Change "Instruction" to "Goal" throughout the items from the line with "The width and height of the screenshot is (474, 455)." to the line with "This screenshot has height=424, width=800.", and give those lines again with nothing else altered.

********

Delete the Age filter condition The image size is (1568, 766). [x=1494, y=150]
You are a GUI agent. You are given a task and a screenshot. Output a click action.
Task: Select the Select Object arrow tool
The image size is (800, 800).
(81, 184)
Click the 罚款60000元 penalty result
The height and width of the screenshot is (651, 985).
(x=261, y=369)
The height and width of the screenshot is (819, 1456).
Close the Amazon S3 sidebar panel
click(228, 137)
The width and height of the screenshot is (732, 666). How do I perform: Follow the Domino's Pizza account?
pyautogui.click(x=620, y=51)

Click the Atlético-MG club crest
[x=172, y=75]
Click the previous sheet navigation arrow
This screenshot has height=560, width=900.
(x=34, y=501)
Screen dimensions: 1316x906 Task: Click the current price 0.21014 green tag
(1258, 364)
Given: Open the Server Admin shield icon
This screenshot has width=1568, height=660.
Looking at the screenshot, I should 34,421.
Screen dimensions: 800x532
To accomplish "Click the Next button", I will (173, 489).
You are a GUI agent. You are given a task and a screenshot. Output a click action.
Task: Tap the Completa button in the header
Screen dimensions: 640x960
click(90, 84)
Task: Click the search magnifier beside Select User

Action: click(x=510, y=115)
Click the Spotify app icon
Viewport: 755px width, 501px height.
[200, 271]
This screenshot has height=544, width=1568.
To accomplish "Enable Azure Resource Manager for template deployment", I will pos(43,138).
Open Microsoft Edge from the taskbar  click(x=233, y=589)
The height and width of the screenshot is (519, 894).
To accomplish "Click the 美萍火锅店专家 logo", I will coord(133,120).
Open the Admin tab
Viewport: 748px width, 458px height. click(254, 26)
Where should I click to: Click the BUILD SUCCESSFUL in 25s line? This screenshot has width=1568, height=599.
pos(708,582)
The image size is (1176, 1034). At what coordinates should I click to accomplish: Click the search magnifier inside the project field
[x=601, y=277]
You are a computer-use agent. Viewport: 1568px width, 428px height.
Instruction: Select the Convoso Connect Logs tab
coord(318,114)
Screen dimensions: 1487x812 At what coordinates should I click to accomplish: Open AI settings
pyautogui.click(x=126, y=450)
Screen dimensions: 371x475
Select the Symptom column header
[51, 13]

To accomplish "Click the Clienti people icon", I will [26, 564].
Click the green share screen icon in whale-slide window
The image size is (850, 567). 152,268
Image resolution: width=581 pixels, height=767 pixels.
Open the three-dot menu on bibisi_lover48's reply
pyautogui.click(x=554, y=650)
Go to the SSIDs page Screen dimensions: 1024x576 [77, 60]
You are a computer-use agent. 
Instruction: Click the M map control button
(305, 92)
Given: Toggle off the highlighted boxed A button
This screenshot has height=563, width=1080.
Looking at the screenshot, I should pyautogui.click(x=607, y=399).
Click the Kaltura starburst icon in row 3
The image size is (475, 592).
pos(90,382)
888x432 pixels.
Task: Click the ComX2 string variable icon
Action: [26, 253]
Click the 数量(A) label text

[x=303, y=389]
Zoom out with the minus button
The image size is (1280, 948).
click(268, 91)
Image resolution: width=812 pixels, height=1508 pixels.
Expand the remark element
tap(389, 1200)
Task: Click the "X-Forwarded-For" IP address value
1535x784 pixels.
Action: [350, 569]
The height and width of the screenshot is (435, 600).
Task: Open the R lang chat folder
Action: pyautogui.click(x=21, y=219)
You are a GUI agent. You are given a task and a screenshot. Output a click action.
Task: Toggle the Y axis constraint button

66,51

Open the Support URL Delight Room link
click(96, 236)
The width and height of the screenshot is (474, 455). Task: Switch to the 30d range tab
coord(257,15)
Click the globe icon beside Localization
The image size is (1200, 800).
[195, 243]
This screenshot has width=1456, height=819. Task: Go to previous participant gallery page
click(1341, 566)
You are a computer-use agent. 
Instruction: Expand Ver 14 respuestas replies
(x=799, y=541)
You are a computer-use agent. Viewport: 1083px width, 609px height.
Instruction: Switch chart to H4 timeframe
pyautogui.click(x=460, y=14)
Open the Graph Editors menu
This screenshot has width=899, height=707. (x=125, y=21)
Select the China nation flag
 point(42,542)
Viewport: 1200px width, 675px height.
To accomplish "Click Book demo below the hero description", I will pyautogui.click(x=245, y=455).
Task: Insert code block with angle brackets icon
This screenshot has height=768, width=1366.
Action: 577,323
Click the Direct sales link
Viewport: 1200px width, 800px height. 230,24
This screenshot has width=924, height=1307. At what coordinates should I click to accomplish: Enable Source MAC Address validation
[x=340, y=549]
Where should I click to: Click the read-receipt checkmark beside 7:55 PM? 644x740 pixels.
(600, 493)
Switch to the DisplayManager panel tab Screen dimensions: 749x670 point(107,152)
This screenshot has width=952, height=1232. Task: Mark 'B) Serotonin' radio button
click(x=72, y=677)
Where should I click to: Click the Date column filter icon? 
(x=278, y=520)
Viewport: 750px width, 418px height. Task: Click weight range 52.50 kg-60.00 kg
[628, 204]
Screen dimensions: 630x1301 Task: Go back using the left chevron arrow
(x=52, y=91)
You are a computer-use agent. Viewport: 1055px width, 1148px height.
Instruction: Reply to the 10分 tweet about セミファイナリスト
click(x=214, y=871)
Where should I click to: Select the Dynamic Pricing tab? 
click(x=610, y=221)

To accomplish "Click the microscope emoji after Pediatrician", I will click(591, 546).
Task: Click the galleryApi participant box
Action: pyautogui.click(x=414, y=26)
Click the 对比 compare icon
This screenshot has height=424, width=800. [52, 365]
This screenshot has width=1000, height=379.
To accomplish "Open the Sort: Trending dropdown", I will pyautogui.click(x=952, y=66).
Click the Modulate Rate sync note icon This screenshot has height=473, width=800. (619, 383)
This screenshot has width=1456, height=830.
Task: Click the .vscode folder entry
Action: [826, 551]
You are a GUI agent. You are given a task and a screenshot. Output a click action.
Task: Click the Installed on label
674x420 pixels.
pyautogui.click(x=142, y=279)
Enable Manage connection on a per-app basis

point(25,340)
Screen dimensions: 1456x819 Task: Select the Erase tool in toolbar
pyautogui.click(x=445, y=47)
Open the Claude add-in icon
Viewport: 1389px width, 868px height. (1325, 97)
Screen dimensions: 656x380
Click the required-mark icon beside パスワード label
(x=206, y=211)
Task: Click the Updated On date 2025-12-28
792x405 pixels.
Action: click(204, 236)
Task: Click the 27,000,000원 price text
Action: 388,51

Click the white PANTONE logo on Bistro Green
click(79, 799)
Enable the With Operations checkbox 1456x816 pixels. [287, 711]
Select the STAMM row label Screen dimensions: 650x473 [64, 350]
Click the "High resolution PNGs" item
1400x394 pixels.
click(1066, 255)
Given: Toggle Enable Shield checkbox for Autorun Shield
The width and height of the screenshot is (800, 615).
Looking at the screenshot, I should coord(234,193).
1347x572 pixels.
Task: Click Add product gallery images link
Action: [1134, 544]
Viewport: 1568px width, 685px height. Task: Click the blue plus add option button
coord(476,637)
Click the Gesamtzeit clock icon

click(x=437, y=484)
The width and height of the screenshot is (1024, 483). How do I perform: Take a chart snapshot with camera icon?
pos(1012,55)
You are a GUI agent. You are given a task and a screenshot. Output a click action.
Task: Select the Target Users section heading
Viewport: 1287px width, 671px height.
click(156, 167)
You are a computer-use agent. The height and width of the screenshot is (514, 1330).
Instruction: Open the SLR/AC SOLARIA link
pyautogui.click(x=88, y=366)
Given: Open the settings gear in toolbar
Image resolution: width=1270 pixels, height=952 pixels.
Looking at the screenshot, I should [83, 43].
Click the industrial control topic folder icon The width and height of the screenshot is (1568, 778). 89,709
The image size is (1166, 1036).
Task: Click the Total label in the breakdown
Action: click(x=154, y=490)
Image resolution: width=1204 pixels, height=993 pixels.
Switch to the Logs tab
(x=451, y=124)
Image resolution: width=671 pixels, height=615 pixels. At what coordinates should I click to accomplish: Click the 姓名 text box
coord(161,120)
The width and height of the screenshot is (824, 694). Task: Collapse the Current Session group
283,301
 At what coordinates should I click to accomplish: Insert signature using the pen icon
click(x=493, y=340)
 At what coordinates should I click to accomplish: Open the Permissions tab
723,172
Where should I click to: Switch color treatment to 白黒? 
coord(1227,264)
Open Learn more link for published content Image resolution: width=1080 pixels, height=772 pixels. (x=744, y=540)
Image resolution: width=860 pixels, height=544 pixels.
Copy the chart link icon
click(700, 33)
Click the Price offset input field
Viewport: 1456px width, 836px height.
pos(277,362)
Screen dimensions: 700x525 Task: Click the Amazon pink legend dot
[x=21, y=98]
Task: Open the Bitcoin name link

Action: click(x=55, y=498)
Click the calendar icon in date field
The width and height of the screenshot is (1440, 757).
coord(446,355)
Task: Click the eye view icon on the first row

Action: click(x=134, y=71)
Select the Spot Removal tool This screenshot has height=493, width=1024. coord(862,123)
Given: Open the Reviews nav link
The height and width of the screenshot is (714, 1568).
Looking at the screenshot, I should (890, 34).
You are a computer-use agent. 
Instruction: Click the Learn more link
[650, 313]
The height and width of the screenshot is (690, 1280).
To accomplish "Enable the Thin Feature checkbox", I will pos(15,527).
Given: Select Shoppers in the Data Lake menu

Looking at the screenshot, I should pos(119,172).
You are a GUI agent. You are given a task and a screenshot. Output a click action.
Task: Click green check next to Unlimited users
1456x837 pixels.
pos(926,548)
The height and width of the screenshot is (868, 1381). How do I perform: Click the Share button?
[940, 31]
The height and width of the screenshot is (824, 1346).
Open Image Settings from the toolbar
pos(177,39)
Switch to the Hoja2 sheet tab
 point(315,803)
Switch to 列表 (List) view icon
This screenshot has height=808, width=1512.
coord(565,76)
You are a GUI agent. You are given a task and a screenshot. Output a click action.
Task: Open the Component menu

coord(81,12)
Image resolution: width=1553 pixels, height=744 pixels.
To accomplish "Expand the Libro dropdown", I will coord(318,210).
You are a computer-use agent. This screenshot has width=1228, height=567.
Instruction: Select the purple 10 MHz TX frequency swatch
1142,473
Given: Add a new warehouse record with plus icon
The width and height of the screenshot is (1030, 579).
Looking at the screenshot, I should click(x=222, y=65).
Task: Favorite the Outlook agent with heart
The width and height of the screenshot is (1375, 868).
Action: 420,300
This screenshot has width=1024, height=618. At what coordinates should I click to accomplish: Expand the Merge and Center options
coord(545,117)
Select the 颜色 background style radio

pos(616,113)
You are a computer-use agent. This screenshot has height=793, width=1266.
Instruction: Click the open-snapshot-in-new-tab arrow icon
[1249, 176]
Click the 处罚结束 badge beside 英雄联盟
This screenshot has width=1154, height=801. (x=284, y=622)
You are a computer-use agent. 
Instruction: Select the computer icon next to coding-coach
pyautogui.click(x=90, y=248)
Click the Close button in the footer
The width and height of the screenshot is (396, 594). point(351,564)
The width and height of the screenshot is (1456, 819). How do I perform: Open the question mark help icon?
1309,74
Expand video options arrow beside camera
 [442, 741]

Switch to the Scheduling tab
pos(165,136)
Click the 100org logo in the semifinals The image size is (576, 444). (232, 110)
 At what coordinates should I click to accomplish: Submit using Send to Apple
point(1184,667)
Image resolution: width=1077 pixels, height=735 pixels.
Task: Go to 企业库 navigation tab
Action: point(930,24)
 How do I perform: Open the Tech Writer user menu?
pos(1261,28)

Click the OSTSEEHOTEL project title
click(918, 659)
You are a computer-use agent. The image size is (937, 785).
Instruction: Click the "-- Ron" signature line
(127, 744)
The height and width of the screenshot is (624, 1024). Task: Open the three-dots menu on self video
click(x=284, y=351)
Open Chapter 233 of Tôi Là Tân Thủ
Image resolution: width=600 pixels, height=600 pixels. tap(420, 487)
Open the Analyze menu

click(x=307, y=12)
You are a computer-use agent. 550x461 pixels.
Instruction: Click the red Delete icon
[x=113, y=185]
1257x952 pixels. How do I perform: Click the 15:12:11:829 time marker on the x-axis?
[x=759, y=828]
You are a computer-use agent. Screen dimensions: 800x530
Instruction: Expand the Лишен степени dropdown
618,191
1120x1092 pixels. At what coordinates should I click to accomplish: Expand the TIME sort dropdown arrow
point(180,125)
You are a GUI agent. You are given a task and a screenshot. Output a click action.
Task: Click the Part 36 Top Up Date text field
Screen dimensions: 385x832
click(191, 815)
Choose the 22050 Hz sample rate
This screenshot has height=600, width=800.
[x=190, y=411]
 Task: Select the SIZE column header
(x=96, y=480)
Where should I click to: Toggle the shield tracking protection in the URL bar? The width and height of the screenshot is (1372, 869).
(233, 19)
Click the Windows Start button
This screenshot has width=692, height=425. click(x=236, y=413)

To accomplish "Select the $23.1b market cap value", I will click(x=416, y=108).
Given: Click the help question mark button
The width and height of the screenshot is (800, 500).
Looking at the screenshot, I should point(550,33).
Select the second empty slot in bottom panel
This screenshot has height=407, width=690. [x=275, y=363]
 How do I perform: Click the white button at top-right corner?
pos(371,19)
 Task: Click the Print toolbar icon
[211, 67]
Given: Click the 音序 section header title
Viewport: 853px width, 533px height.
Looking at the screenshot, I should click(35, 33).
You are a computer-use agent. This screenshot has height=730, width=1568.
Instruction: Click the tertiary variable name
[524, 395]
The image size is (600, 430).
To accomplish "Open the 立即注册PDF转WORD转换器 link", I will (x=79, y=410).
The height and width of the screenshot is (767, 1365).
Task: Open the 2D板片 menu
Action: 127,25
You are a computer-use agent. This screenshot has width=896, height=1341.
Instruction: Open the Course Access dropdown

********

Result for this exercise –
The width and height of the screenshot is (474, 455). Task: Switch to the 30d range tab
coord(257,15)
Click the globe icon beside Localization
The image size is (1200, 800).
[195, 243]
This screenshot has width=1456, height=819. Task: Go to previous participant gallery page
click(1341, 566)
You are a computer-use agent. 
Goal: Expand Ver 14 respuestas replies
(x=799, y=541)
You are a computer-use agent. Viewport: 1083px width, 609px height.
Goal: Switch chart to H4 timeframe
pyautogui.click(x=460, y=14)
Open the Graph Editors menu
This screenshot has width=899, height=707. (x=125, y=21)
Select the China nation flag
 point(42,542)
Viewport: 1200px width, 675px height.
To accomplish "Click Book demo below the hero description", I will pyautogui.click(x=245, y=455).
Task: Insert code block with angle brackets icon
This screenshot has height=768, width=1366.
Action: 577,323
Click the Direct sales link
Viewport: 1200px width, 800px height. 230,24
This screenshot has width=924, height=1307. At what coordinates should I click to accomplish: Enable Source MAC Address validation
[x=340, y=549]
Where should I click to: Click the read-receipt checkmark beside 7:55 PM? 644x740 pixels.
(600, 493)
Switch to the DisplayManager panel tab Screen dimensions: 749x670 point(107,152)
This screenshot has width=952, height=1232. Task: Mark 'B) Serotonin' radio button
click(x=72, y=677)
Where should I click to: Click the Date column filter icon? 
(x=278, y=520)
Viewport: 750px width, 418px height. Task: Click weight range 52.50 kg-60.00 kg
[628, 204]
Screen dimensions: 630x1301 Task: Go back using the left chevron arrow
(x=52, y=91)
You are a computer-use agent. Viewport: 1055px width, 1148px height.
Goal: Reply to the 10分 tweet about セミファイナリスト
click(x=214, y=871)
Where should I click to: Select the Dynamic Pricing tab? 
click(x=610, y=221)

To accomplish "Click the microscope emoji after Pediatrician", I will click(591, 546).
Task: Click the galleryApi participant box
Action: pyautogui.click(x=414, y=26)
Click the 对比 compare icon
This screenshot has height=424, width=800. [52, 365]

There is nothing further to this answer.